(Exercise requirements)
Report every line in the records below that holds the word "block".

Segment Open

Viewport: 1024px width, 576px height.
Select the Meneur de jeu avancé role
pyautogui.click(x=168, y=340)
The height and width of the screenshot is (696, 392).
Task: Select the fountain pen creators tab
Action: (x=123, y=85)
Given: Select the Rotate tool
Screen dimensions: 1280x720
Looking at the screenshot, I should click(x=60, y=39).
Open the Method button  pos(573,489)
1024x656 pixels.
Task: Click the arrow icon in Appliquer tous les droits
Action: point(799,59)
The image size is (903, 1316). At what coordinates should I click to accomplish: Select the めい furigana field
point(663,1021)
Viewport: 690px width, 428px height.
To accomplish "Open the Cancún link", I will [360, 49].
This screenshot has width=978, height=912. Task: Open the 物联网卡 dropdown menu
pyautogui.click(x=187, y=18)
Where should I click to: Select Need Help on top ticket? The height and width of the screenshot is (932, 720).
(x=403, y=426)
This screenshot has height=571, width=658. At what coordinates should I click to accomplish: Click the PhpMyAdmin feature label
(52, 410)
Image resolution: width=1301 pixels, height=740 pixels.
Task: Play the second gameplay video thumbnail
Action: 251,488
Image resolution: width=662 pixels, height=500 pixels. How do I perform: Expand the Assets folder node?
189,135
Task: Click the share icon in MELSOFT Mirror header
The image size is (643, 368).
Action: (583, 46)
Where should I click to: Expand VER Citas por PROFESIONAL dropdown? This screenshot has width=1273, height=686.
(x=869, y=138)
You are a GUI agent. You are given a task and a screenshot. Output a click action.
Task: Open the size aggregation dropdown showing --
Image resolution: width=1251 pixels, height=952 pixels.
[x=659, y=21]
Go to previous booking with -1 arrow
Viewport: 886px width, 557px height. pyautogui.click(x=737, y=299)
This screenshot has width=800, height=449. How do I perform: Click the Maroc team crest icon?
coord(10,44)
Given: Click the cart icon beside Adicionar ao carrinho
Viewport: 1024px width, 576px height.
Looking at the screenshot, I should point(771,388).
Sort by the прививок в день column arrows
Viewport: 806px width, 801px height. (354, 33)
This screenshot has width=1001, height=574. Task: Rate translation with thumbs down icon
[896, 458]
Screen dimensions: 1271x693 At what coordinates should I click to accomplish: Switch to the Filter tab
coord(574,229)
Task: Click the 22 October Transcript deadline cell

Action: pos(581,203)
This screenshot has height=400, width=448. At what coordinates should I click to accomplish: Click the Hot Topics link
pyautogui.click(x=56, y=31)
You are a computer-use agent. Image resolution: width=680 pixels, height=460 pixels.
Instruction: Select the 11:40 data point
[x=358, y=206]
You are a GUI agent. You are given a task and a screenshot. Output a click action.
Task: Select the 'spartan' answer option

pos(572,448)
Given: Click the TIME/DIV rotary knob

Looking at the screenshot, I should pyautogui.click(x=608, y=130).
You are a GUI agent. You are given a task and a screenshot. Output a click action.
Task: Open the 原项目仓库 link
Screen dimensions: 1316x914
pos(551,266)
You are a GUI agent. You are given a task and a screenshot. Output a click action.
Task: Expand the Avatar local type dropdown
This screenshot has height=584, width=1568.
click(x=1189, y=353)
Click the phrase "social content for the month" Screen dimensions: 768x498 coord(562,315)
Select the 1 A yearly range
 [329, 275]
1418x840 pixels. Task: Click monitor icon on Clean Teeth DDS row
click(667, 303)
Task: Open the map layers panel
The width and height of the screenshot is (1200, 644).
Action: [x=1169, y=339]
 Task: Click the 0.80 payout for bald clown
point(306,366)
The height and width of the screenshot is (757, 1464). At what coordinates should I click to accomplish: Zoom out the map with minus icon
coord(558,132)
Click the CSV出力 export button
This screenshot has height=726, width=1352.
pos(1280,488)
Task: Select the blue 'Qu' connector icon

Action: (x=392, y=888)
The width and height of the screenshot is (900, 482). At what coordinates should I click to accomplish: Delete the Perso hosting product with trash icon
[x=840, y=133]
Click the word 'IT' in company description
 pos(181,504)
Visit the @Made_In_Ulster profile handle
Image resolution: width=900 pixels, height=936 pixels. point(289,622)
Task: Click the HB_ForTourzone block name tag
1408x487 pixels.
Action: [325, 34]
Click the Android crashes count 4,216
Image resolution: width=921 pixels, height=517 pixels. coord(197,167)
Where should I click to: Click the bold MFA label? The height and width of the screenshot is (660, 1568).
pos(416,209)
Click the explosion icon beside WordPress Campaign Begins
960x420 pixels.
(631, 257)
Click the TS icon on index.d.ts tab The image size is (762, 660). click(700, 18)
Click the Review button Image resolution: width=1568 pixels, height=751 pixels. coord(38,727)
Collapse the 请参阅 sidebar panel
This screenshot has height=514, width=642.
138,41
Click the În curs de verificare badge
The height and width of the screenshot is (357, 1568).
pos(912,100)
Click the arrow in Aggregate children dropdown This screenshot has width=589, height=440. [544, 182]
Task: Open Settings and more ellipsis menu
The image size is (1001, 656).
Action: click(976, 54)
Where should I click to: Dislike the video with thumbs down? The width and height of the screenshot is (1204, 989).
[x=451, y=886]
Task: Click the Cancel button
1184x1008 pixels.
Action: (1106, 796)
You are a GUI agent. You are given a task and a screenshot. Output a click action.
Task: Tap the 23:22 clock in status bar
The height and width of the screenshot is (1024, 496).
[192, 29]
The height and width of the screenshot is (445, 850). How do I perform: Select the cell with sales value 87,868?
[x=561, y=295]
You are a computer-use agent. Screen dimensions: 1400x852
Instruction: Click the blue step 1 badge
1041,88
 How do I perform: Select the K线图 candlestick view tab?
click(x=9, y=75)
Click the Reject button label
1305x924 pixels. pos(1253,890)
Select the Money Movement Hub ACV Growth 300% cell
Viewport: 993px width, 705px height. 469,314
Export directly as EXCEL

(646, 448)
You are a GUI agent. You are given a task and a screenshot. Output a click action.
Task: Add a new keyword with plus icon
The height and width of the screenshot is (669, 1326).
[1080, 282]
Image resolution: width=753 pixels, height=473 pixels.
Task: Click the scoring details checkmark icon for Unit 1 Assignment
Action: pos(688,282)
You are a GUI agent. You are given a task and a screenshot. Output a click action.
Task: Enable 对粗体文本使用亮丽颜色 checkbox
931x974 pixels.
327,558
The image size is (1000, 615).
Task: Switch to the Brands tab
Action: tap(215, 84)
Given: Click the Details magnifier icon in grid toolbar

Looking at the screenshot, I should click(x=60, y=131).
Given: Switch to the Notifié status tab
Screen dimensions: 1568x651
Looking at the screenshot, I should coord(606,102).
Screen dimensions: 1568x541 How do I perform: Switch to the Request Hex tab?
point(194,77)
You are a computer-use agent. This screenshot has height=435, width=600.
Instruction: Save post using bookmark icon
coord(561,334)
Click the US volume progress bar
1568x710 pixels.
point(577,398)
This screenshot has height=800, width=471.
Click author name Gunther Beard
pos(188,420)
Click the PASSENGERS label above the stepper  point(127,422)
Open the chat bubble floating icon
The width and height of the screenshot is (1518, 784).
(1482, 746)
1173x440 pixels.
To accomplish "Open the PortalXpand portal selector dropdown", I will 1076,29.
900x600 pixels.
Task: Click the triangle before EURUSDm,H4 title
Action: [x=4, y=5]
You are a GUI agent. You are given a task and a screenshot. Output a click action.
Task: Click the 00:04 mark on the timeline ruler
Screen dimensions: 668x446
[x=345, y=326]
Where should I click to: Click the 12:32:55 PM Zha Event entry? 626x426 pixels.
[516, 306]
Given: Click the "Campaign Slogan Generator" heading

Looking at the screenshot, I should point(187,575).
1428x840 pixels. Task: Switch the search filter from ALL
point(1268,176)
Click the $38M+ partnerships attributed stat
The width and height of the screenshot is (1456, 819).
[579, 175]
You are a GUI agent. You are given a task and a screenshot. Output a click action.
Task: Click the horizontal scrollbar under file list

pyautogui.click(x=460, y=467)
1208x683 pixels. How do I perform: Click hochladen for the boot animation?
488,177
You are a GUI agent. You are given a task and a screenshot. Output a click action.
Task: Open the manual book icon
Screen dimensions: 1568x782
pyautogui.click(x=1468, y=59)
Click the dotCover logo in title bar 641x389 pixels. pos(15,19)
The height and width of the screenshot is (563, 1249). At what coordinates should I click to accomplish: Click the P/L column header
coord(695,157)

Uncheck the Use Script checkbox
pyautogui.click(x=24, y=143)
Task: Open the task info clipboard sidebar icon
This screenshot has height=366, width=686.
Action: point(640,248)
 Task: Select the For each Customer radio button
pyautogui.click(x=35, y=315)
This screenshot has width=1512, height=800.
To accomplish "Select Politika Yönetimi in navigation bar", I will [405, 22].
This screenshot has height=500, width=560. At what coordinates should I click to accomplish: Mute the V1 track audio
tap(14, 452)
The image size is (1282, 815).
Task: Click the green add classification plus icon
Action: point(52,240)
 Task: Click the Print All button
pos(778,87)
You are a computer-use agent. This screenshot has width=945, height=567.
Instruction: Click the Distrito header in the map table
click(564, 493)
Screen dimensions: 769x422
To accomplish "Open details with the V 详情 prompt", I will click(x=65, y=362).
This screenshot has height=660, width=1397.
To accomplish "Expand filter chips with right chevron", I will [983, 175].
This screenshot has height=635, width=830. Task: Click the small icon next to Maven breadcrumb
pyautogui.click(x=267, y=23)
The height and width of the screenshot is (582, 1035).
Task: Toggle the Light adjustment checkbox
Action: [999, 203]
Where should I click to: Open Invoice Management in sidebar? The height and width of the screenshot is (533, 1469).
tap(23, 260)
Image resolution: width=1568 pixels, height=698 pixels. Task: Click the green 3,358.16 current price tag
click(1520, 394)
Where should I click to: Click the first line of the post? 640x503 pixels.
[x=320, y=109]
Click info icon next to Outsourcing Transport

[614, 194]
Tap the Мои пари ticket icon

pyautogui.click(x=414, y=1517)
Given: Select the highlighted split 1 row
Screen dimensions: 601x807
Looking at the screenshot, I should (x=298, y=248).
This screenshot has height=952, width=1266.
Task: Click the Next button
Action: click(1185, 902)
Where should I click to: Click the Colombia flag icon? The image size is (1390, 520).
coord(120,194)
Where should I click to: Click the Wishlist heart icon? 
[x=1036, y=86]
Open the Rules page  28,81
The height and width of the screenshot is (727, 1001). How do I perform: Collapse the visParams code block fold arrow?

Segment Closed

(Response)
Task: Click the HB_ForTourzone block name tag
The height and width of the screenshot is (727, 1001). How do I perform: Collapse the visParams code block fold arrow?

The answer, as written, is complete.